> STORED DATA:

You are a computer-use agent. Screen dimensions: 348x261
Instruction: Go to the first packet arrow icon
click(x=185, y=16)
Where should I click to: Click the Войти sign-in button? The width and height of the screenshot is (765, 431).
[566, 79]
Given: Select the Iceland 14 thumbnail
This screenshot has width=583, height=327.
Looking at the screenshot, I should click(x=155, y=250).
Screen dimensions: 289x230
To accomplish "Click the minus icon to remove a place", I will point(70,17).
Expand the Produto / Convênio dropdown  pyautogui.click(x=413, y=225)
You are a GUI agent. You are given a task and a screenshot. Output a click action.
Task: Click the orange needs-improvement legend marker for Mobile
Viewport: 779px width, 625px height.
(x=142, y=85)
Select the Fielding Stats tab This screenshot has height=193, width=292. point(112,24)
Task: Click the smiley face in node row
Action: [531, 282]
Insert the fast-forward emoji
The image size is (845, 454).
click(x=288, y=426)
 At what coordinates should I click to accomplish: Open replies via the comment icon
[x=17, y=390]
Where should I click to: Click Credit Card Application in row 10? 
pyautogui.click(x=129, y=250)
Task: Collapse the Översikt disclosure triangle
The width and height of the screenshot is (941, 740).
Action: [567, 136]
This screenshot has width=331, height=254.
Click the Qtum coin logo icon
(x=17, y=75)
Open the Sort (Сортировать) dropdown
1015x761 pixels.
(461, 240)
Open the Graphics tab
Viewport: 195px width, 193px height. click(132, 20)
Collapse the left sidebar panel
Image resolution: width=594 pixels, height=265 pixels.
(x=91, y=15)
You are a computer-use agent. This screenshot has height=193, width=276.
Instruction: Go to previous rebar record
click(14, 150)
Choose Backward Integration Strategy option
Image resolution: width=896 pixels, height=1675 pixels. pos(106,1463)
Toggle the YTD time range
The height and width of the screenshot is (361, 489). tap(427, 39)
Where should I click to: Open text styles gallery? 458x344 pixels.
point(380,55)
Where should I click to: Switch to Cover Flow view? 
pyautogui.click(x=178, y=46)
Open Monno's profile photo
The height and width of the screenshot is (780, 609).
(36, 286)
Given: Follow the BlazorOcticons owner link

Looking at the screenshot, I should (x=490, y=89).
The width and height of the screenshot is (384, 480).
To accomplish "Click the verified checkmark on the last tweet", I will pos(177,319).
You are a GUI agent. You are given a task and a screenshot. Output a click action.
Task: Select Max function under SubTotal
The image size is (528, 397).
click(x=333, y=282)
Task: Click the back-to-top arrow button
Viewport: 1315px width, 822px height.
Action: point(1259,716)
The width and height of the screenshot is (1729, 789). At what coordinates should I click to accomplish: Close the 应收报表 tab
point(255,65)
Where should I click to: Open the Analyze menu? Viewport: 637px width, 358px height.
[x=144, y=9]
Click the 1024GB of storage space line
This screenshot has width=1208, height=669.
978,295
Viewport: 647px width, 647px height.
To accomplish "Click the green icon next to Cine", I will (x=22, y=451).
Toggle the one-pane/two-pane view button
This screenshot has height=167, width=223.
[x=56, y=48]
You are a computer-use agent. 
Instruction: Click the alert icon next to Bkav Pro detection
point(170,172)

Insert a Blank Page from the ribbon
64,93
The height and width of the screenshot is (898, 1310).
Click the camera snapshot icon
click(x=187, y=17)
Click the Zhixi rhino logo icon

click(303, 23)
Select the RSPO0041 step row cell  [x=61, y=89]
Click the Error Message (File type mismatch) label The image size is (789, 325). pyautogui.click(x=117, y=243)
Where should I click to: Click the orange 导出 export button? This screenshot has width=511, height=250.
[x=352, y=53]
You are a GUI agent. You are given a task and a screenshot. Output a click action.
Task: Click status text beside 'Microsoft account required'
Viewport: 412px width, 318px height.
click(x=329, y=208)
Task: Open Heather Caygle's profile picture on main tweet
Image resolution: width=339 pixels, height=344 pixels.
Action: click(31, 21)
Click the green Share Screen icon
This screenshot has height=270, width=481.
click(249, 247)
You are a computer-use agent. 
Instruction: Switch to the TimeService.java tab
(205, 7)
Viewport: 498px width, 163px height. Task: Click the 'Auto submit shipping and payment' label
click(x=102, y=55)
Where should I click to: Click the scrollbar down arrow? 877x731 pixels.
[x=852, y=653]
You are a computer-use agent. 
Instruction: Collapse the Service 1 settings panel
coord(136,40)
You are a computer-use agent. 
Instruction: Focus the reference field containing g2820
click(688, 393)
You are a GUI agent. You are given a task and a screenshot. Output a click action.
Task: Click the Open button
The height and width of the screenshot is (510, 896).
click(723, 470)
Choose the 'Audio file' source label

> EXERCISE BRIEF:
What is asked for is an exact copy of the lines above from the one containing "The height and width of the screenshot is (898, 1310)." through the one containing "Task: Click status", and only those.

> RESULT OF THE TASK:
The height and width of the screenshot is (898, 1310).
Click the camera snapshot icon
click(x=187, y=17)
Click the Zhixi rhino logo icon

click(303, 23)
Select the RSPO0041 step row cell  [x=61, y=89]
Click the Error Message (File type mismatch) label The image size is (789, 325). pyautogui.click(x=117, y=243)
Where should I click to: Click the orange 导出 export button? This screenshot has width=511, height=250.
[x=352, y=53]
You are a GUI agent. You are given a task and a screenshot. Output a click action.
Task: Click status text beside 'Microsoft account required'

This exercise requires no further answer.